§ **Work to be completed**:
Find the string "computer" in the entries and copy each line that has it.

____

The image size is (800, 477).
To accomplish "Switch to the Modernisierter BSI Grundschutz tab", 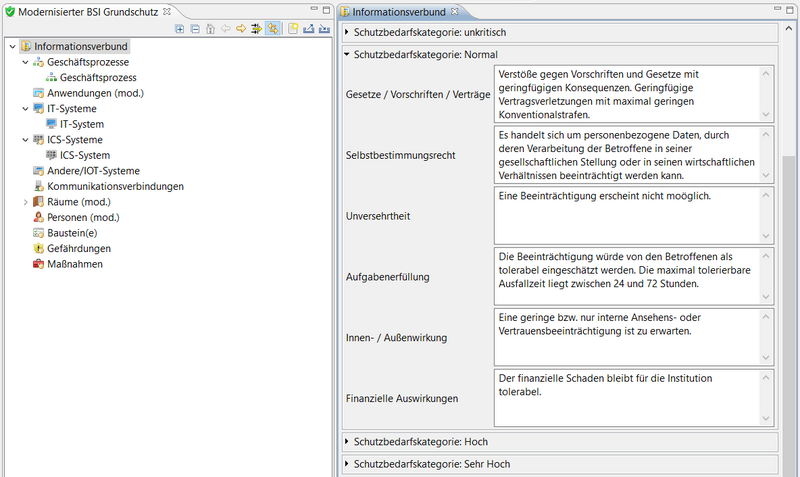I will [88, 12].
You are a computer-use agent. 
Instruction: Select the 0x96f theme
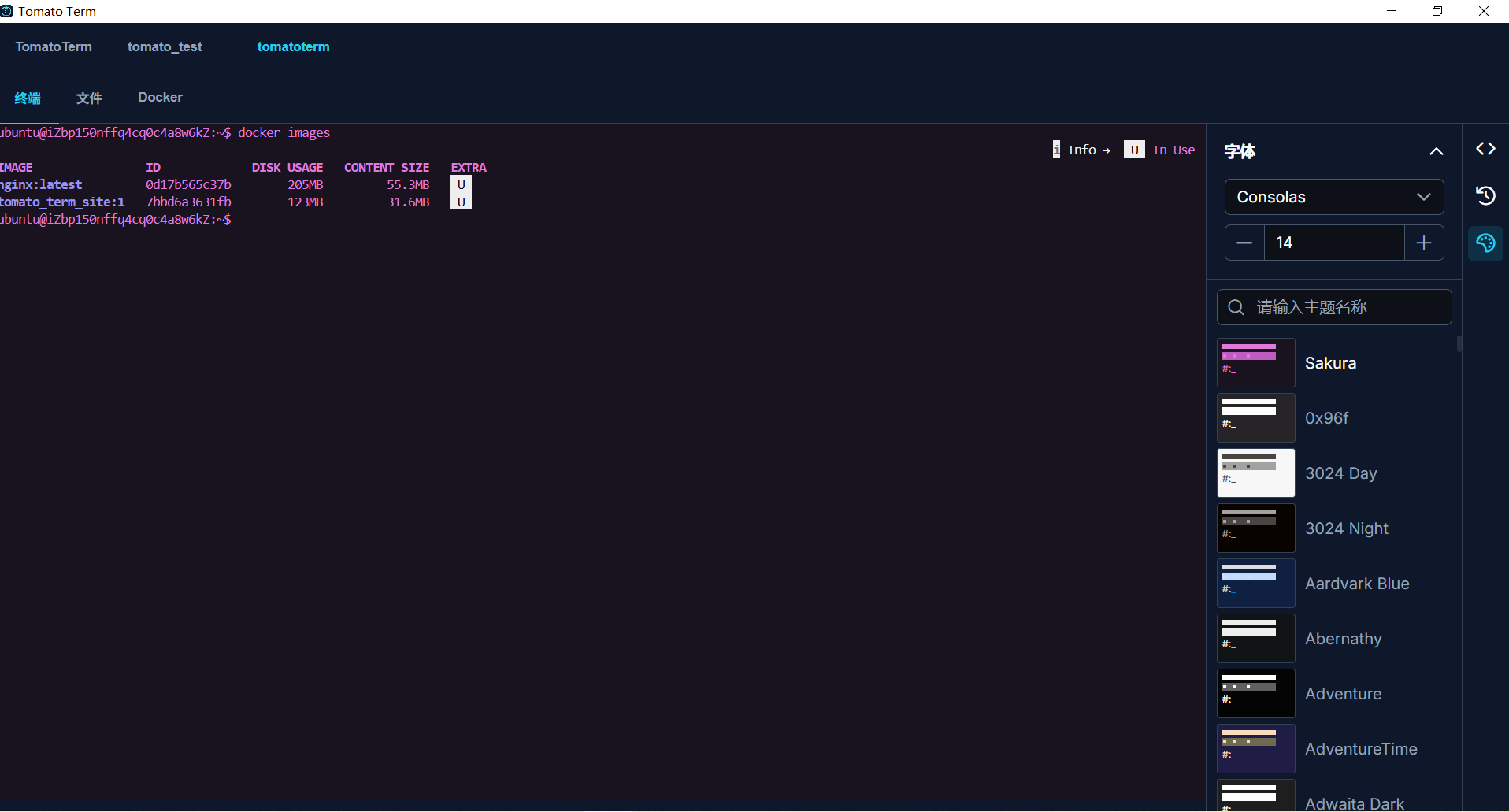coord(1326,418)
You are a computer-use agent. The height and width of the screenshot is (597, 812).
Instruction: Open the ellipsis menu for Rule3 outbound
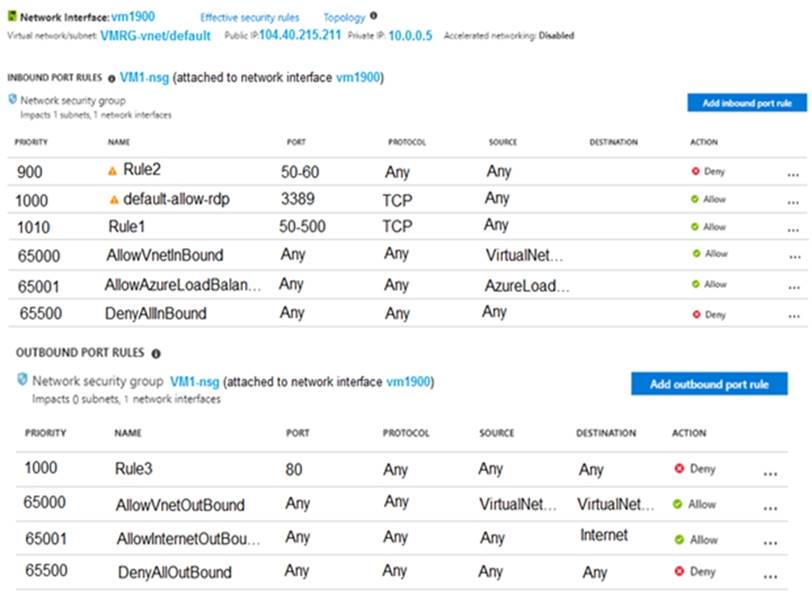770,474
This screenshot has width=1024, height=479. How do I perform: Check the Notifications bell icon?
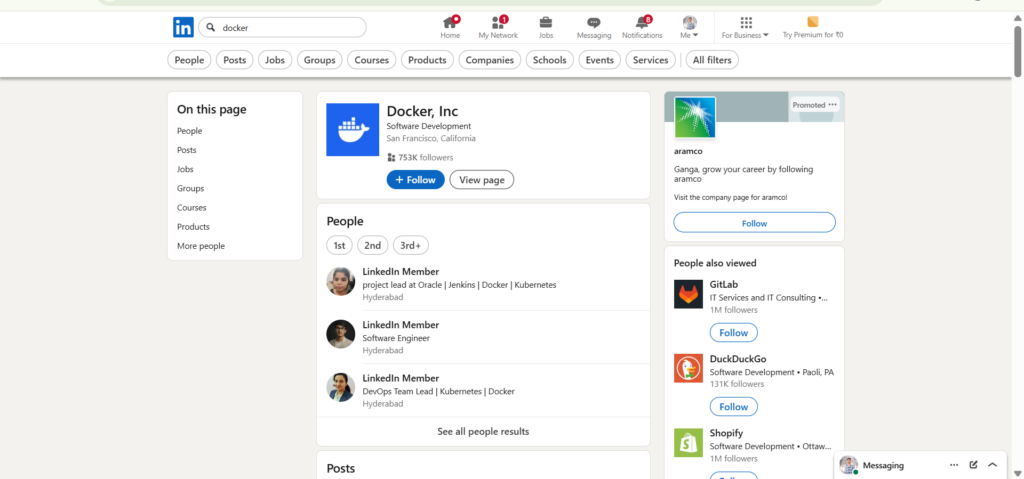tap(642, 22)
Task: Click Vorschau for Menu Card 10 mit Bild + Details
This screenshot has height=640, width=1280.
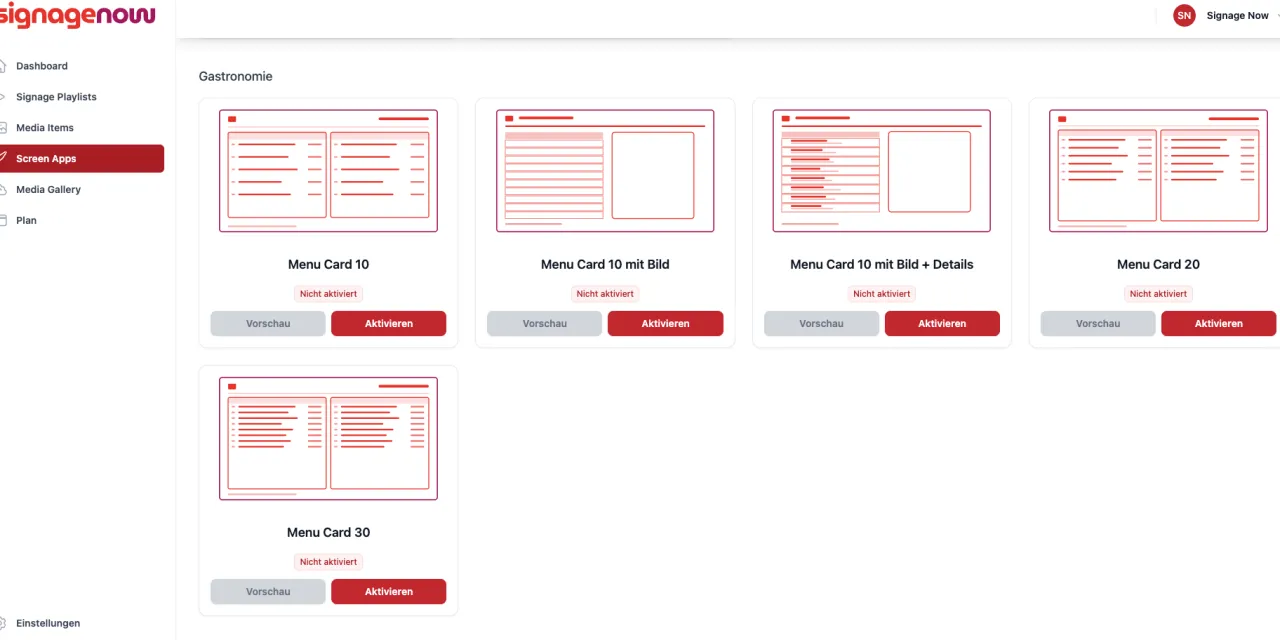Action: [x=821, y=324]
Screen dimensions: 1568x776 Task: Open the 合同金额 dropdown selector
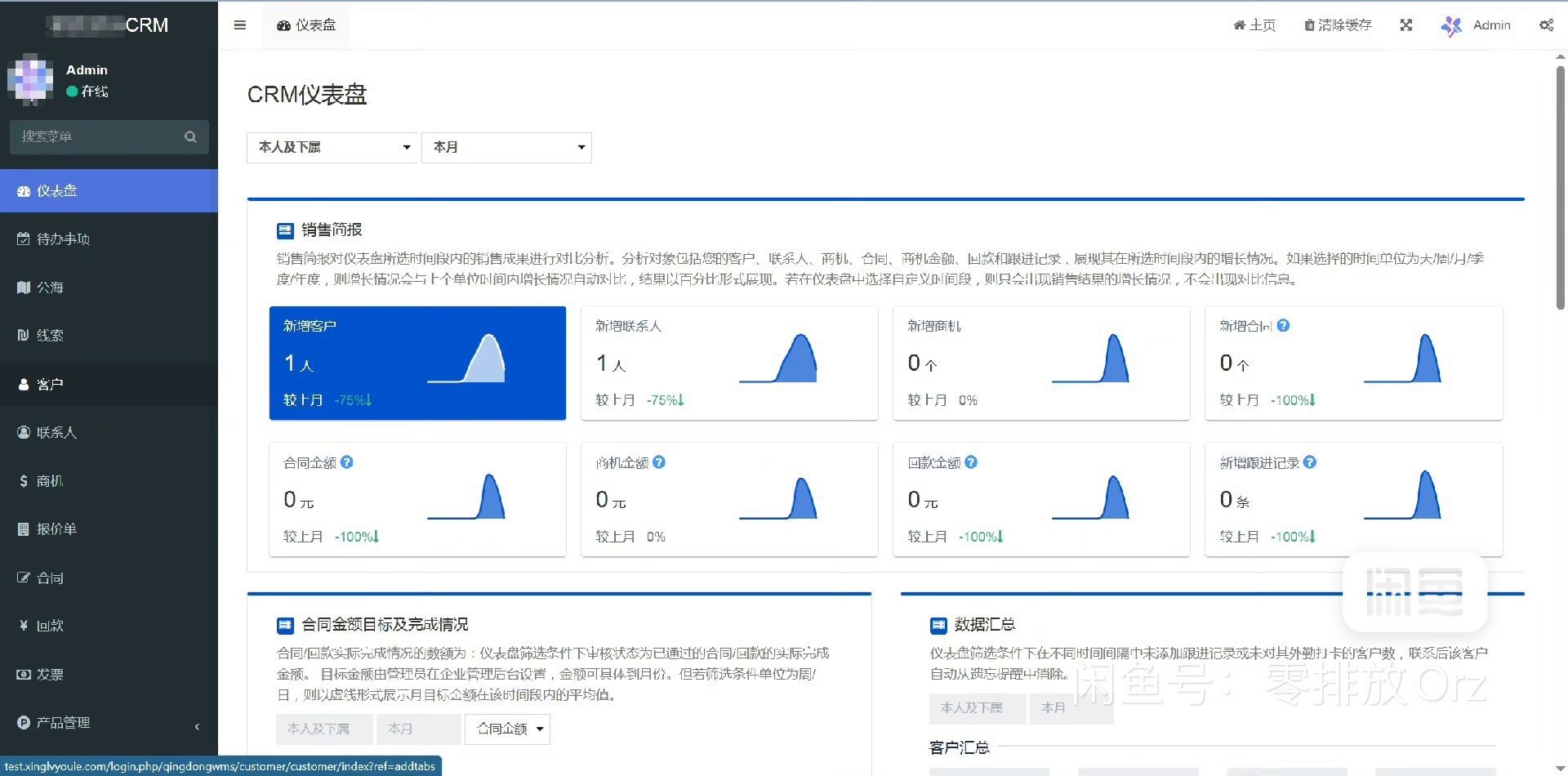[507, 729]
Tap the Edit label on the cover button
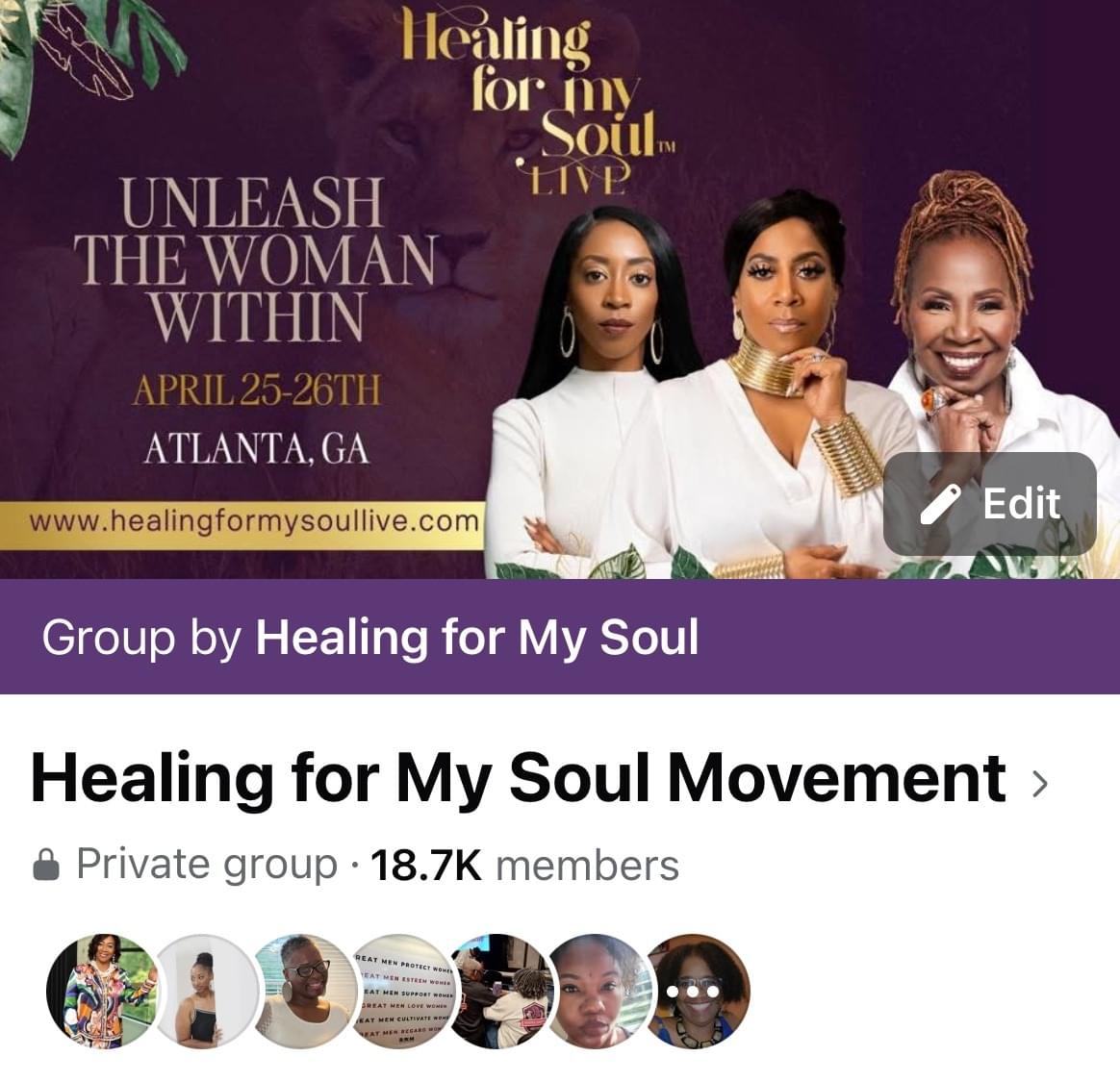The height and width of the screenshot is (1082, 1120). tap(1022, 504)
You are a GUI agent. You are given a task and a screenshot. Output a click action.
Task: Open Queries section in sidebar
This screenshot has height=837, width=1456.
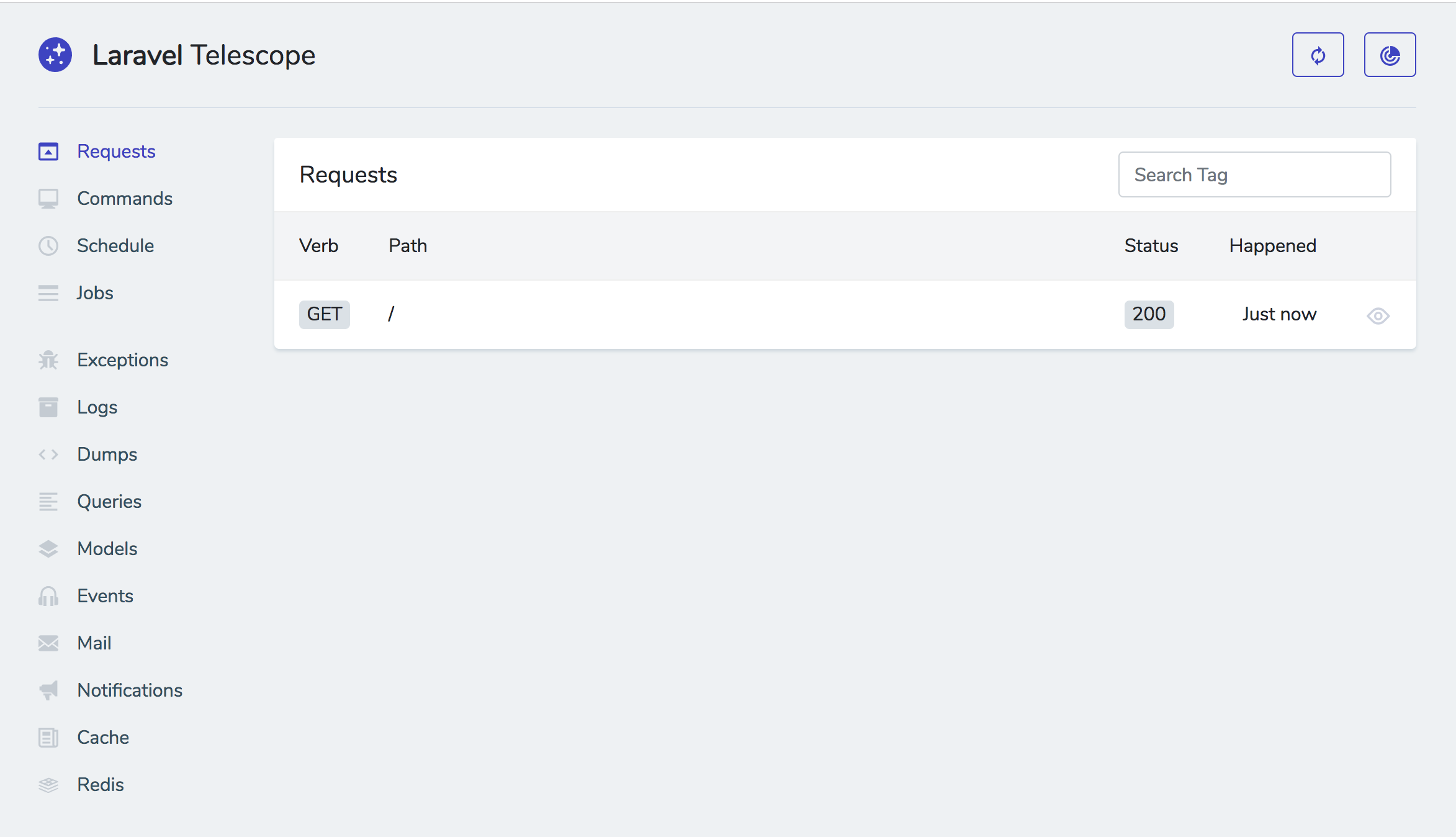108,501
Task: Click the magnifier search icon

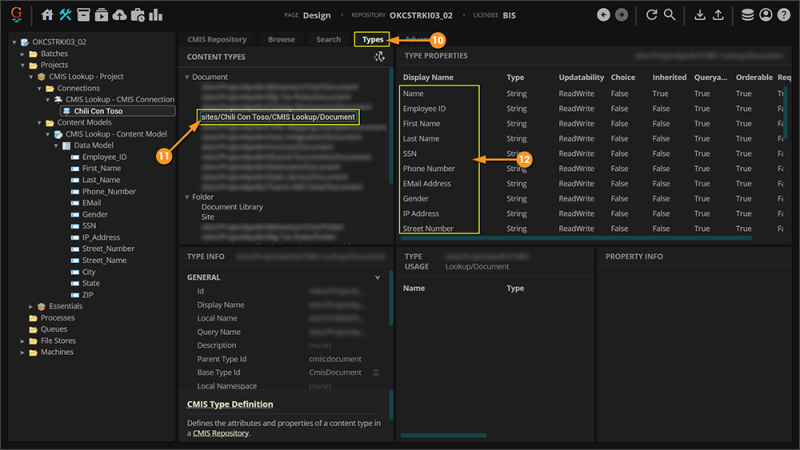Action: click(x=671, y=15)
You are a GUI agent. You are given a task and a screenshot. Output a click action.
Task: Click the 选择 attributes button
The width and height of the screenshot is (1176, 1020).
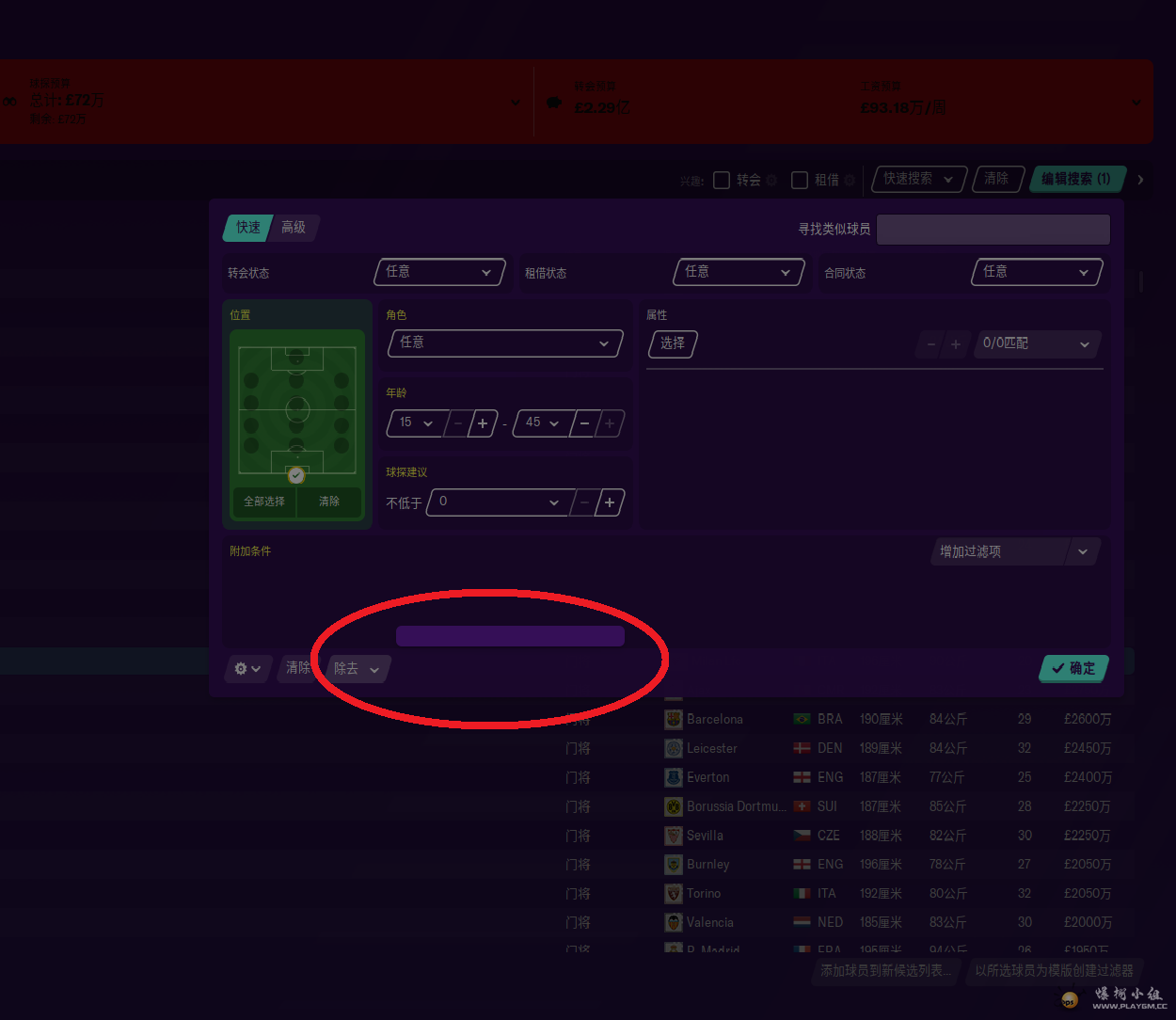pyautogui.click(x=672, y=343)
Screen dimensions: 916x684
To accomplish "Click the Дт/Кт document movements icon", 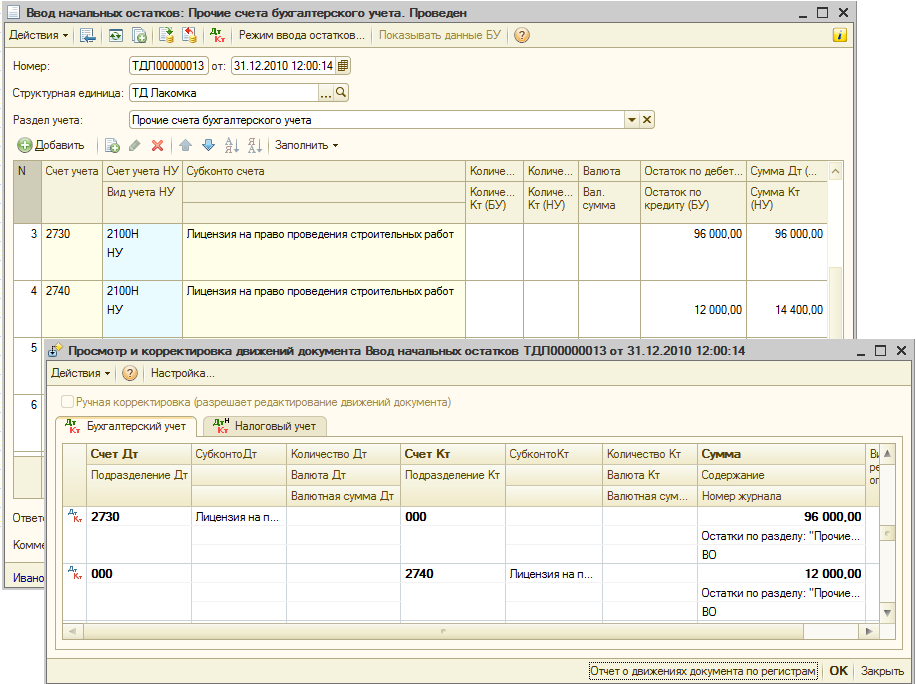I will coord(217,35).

____

§ **Problem solution**:
You are a computer-use agent. 
You are a computer-use agent. The height and width of the screenshot is (597, 812).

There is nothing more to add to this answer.